Troj/Cimuz-O is a backdoor Trojan for the Windows platform.
Troj/Cimuz-O includes functionality to access the internet and communicate with a remote server via HTTP.
Troj/Cimuz-O acts as a proxy server, and may download and execute remote files.
When first run Troj/Cimuz-O copies itself to <System>\mdms.exe and creates the following files:
<System>\sporder.dll
<System>\mswsck2.dll
The file mswsck2.dll is detected as Troj/Cimuz-O when dropped correctly, though Troj/Cimuz-O may corrupted the file when it is dropped, turning it into a clean data file. The file sporder.dll appears to be a clean Windows dll.

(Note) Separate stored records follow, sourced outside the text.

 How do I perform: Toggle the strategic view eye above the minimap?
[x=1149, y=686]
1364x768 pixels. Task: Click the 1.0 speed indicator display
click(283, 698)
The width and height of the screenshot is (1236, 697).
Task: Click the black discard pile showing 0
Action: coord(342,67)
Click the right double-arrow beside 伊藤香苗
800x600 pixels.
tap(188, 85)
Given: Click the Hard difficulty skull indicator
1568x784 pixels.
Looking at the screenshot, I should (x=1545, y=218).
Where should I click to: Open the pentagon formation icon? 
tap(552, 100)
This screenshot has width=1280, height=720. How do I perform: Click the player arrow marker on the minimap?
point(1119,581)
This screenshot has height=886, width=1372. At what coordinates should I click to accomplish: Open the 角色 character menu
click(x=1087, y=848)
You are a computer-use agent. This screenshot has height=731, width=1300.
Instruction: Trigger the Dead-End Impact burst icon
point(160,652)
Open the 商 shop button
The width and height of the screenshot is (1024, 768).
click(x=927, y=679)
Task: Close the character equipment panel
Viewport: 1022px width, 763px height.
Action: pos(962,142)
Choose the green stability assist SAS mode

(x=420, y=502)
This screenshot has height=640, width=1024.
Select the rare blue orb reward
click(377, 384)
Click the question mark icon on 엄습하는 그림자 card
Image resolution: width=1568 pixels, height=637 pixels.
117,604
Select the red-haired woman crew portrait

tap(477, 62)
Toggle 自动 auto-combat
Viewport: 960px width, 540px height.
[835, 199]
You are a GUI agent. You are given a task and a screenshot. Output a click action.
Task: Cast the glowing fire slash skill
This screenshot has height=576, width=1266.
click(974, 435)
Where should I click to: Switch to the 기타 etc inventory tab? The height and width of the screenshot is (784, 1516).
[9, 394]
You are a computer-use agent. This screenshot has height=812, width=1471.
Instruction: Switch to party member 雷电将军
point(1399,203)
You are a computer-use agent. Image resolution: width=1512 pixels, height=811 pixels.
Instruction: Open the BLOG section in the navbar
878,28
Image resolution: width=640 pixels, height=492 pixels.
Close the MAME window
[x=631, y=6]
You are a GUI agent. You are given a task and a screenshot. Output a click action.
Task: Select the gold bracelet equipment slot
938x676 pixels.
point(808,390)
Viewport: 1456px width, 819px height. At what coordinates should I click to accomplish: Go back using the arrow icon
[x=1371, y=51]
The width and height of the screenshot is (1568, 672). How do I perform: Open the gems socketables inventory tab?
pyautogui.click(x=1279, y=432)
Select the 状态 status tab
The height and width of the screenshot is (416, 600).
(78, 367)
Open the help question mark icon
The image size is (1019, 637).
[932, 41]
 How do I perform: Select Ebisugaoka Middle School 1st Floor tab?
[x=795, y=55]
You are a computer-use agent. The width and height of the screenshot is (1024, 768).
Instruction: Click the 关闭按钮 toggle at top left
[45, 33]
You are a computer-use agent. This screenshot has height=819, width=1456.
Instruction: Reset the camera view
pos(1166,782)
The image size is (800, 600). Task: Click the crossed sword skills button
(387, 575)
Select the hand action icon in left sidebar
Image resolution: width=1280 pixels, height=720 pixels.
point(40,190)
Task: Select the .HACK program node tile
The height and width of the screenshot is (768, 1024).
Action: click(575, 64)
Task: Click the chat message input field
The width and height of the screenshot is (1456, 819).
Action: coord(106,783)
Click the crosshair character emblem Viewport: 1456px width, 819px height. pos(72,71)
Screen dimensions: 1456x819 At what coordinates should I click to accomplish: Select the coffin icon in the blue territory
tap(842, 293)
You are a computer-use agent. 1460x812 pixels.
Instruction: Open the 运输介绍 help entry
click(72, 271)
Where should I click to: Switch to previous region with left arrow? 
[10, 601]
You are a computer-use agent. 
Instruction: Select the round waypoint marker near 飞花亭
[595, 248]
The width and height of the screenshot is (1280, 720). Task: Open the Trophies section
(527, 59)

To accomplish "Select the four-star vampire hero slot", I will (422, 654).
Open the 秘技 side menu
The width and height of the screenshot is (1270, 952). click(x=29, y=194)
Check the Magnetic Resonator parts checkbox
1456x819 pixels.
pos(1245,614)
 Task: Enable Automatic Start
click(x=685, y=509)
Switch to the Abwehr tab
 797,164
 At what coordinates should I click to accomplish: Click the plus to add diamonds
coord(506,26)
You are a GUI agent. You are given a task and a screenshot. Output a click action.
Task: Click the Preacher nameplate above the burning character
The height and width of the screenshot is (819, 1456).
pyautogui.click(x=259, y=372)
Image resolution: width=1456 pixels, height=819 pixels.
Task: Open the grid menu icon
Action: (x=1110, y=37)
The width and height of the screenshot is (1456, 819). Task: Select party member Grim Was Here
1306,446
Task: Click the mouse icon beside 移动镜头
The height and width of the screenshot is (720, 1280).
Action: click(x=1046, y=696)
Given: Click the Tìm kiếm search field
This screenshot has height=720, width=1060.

The following registry entry is created to run mdms.exe on startup:
HKLM\SOFTWARE\Microsoft\Windows\CurrentVersion\Run
SysMemory manager
<System>\mdms.exe
Troj/Cimuz-O attempts to terminate processes, set registry values, and corrupt files related to anti-virus and security programs.
The following registry entry is set, allowing mdms.exe to bypass the Windows firewall:
HKLM\SYSTEM\CurrentControlSet\Services\SharedAccess\
Parameters\FirewallPolicy\StandardProfile\AuthorizedApplications\List\
<System>\mdms.exe
<System>\mdms.exe:*:Enabled:mdm_sysag
Troj/Cimuz-O may attempt to stealth its presence from certain processes.